We talk and fall silent in comfortable waves, and we inevitably get to the heart of things. Still in the ascending arch of her early thirties, Ming has life events to share, the kind that seem to come at you fast, ground shifting when you've barely found your footing. And it's all a great adventure but there is also a fire nearby and the threat of evacuation, and a relationship that hasn't really launched, and the college debt that feels impossible to climb out of, and most of all, there is the disillusionment of what is happening since the 2016 election.
"I grew up in a hopeful time," she tells us. She didn't know that misogyny and racism were still so prevalent, that our democracy could be under siege as it is, and everything we care about threatened. "I guess I don't feel hopeful anymore," she says.
I know what she means.

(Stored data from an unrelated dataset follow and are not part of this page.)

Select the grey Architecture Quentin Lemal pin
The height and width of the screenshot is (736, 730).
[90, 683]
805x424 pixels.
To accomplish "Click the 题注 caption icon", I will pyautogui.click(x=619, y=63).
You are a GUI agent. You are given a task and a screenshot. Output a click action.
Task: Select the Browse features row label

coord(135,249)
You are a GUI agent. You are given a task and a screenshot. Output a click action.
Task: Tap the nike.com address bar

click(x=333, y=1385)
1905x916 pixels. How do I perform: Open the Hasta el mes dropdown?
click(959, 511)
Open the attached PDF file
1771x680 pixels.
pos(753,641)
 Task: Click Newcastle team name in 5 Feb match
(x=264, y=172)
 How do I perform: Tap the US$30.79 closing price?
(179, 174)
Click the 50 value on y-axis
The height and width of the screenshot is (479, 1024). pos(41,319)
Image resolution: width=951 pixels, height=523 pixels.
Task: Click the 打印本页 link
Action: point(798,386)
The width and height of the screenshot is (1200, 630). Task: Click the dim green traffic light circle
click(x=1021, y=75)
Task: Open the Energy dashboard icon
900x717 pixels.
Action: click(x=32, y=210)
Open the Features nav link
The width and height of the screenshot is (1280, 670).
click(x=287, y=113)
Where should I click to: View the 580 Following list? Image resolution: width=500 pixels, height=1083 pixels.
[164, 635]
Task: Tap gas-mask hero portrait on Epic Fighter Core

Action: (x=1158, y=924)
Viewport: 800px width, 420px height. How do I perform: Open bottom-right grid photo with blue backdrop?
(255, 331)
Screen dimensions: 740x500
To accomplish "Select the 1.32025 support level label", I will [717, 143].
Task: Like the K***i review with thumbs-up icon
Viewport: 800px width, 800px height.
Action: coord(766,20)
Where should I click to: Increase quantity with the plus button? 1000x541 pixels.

The weight of the world is bearing down on us all. But I was an idealistic new teacher once, one of hope's intrepid foot soldiers, and Ming, in fact, was in my class back then, more than twenty years ago. And I still believe that my role is to act in hopeful ways, particularly as an elder. It's dangerous to flirt with despair, or even give it leeway it as an option. When it comes to despair, I'm deliberately in denial. I think despair, like hope, is a self-fulfilling prophecy.
Oh, I admit that life was easier when I didn't understand how fleeting it is, when I didn't know that rather than abating, loss compounds, and time heals nothing. Life was easier when I wasn't bombarded moment by moment by news near and far, when I thought that suffering was not in vain and some kind of everything-will-be-okay-ness ultimately awaited.
Now it all weighs so heavy, it's hard to stand up. But I point out legitimate victories to my young friend, and remind her that unanticipated developments are yet to come, some of which will be wonderful. We cannot be the ones who gave up.
When we three get together, we have a little ritual before we say good-bye. Ming calls it "postcards to the universe". Some might call it prayer. We speak what is in our hearts, what we would want in the year ahead. On this occasion, David begins: "Dear Universe," he says. "This is not so much a postcard or a request, but rather a statement of intent. I hereby resolve not to try so hard to control everything. I intend to have a lighter touch, to trust the give and take, the natural ebbs and flows, to navigate gently and know that we cannot force things."
Ming's postcard is essentially a wish and a summoning of strength, and mine is mostly gratitude for love and wonder, and an oft-stated hope that we'll get through this dark time, as a nation and in our own lives, maybe even emerging better than we were, more cognizant, more engaged. Maybe something like faith will reassert itself without all this exhaustive effort to pretend it isn't shaken. My heart is heavy, but there's still a spark within. And sparks upon sparks can light the world.